Open aaronlohwy opened this issue 2 years ago • 3 comments

Hi @thedarkzeno @patil-suraj

I'm trying to run the script here, https://github.com/huggingface/diffusers/tree/main/examples/research_projects/dreambooth_inpaint (ty for this)

with similar setup as with training regular text=>image dreambooth. I'm finding that the quality of the generations for inpainting is far inferior to those that I get from pure text => image generation.

Wondering if there are any rules of thumbs that I should be following in order to get better results (e.g. does it require longer training, should I be modifying the masking method during training etc.) Are there any sample runs/results from this pipeline that I can reference?

Thanks!

aaronlohwy avatar Dec 13 '22 09:12 aaronlohwy

Interesting! I don't know really and sadly won't have the time to look into it :sweat_smile: @thedarkzeno maybe?

patrickvonplaten avatar Dec 16 '22 15:12 patrickvonplaten

The training uses random masks, this may cause it to learn a bit slower, for me it worked well with more steps like 500-1000, but it could be be different for your dataset. I'm Thinking about adding some segmentation option to optimize the training, but not sure if I will have time soon.

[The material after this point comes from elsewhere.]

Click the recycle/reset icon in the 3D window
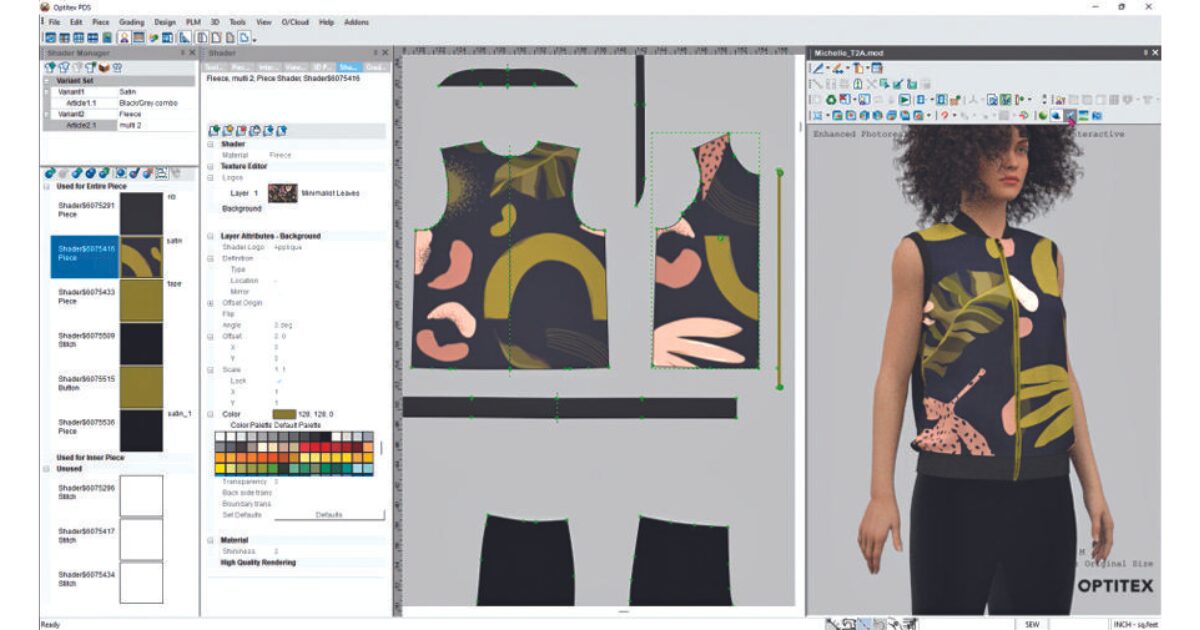1200x630 pixels. [x=829, y=99]
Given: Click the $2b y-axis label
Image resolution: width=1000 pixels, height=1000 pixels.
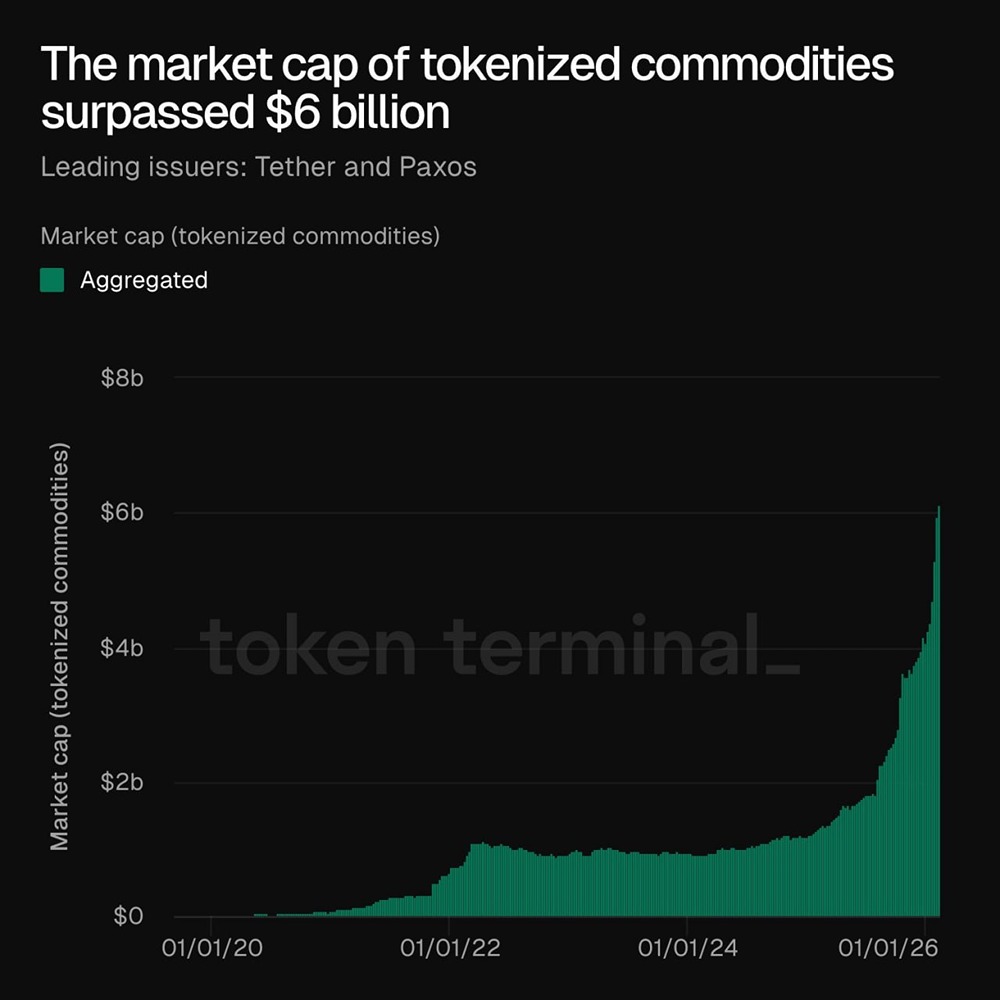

thedarkzeno avatar Dec 20 '22 14:12 thedarkzeno

Thanks for the clarification - I've been training for up to 1k steps on a concept with ~7 images. I think the main issue is that it doesn't seem to be learning the concept - I tested this by basically providing an all-white mask on top of a blank base, and it was unable to re-generate the concept (though typically dreambooth would be able to overfit very quickly). Are there any results / reference runs or notebooks? I can also play around with hparams but wanted to get an e2e run working first.

As a side note - if there's a general inpainting training script, (similar to diffusers/examples/text_to_image/train_text_to_image.py)? I could also try that if so.

aaronlohwy avatar Dec 20 '22 17:12 aaronlohwy

I had the same issue with the inpainting script (https://github.com/huggingface/diffusers/tree/main/examples/research_projects/dreambooth_inpaint).

It didn't learn the concept on 100-500 training steps, using 10 example images.

This helped for me:

  • training with my own masks;
  • training text encoder as it was suggested in the readme.
  • increasing training steps to 2000

Here are the results for a sweatshirt. 2023-01-08 21 36 32

Still, strange that inpainting takes much more training steps than a dreambooth text2image. @thedarkzeno Do you have any suggestions on why this might be the case?

belonel avatar Jan 08 '23 18:01 belonel

Hey @belonel could you elaborate on the masks that you used? I don't know what masks you used, but I believe the training for inpainting takes longer because of the random masks. I think that using a model like clipseg to generate masks could make it better, but I haven't had time to implement it.

thedarkzeno avatar Jan 09 '23 03:01 thedarkzeno

Thanks, I'll take a look at the clipseg. I used cloth segmentation using u2net to train the model to reproduce clothes. Masks look like this: 2 1

belonel avatar Jan 10 '23 06:01 belonel

@belonel these masks look pretty good, they must be much better for training the model compared to the random ones.

thedarkzeno avatar Jan 10 '23 21:01 thedarkzeno

This issue has been automatically marked as stale because it has not had recent activity. If you think this still needs to be addressed please comment on this thread.

Please note that issues that do not follow the contributing guidelines are likely to be ignored.

github-actions[bot] avatar Feb 04 '23 15:02 github-actions[bot]

@belonel , Do you have a sample notebook? How can I do that?

kadirnar avatar Mar 04 '23 16:03 kadirnar